— Start of Exercise materials —

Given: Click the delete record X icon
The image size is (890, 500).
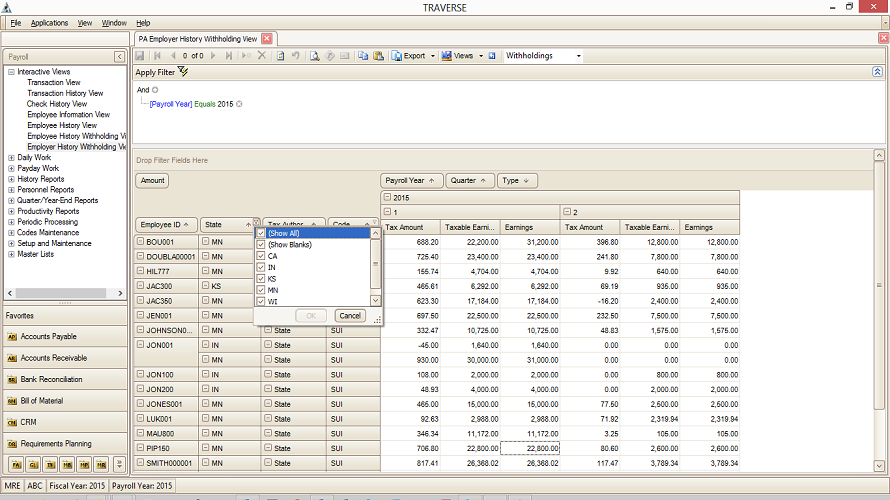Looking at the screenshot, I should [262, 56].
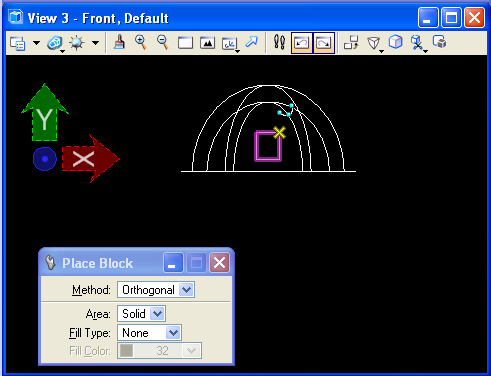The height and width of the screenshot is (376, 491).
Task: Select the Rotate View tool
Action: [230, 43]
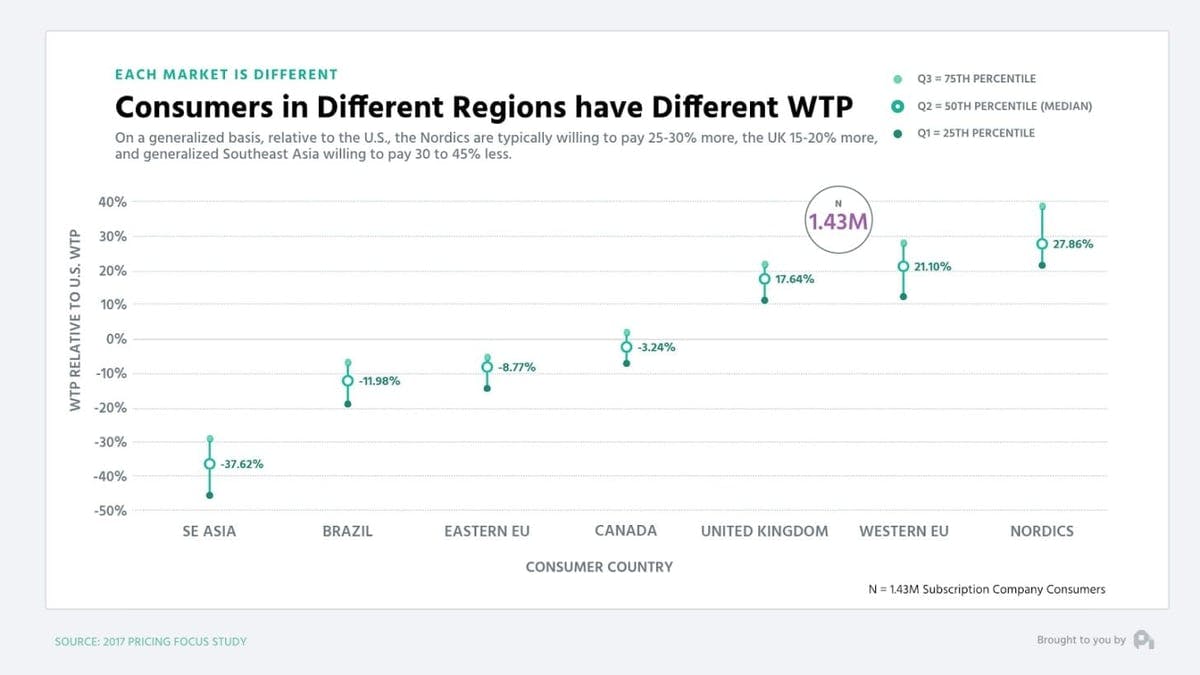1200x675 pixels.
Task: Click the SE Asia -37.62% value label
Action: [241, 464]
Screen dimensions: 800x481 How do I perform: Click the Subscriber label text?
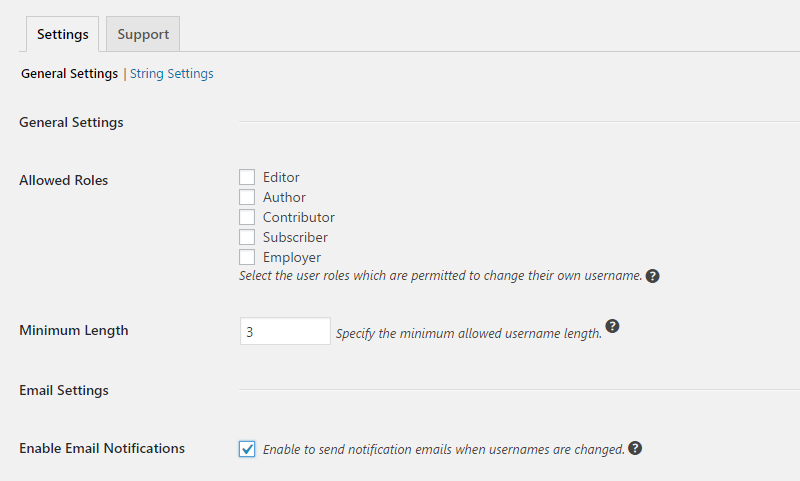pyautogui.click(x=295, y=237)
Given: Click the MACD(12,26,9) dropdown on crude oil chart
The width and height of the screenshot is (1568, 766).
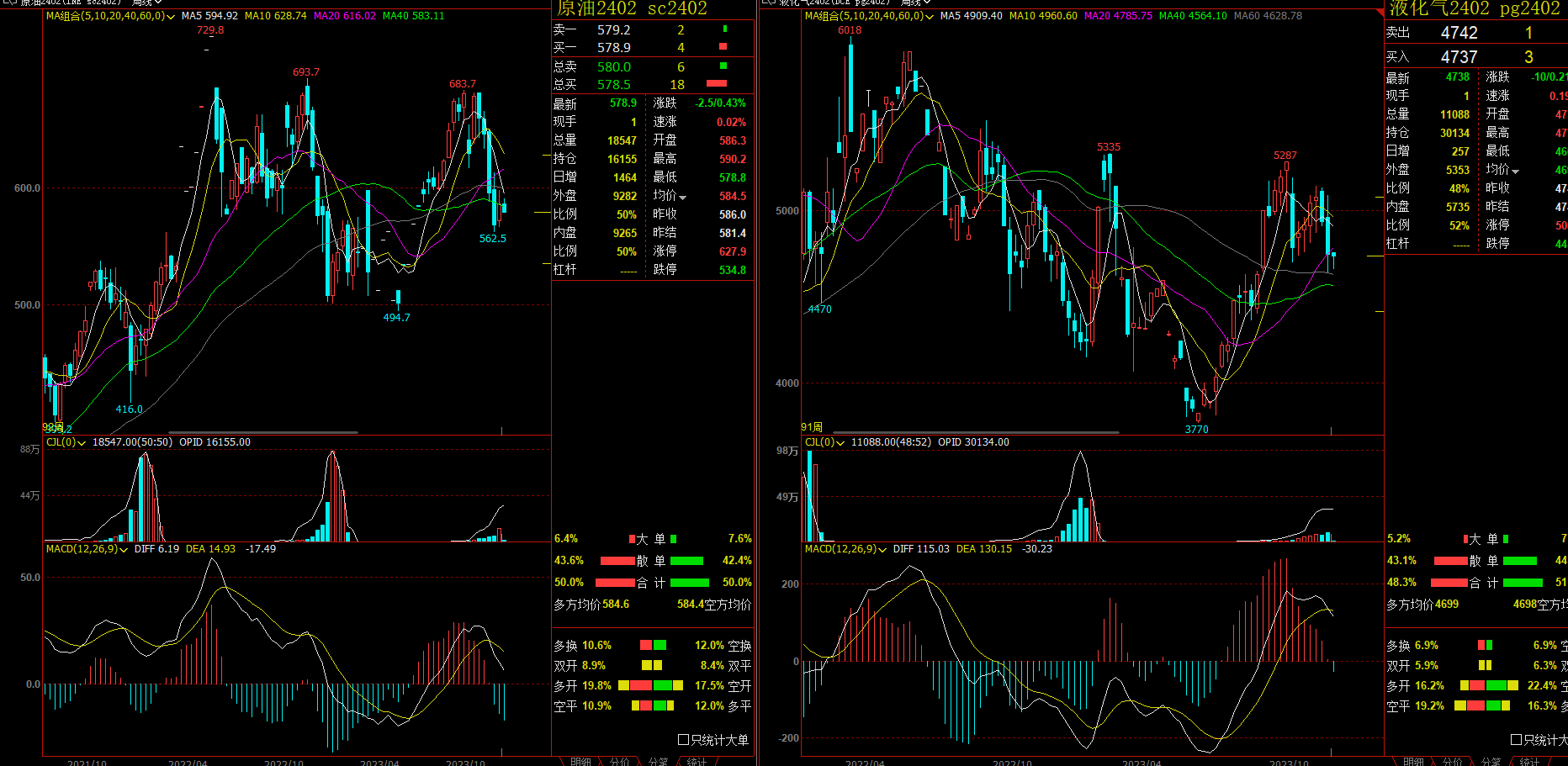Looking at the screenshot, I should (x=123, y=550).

— End of Exercise materials —

◆ Exercise goal: Pull out every line above that contains the string "Given", treating uppercase and lowercase letters as different. Copy each matching line in full.

◆ Response below:
Given: Click the delete record X icon
Given: Click the MACD(12,26,9) dropdown on crude oil chart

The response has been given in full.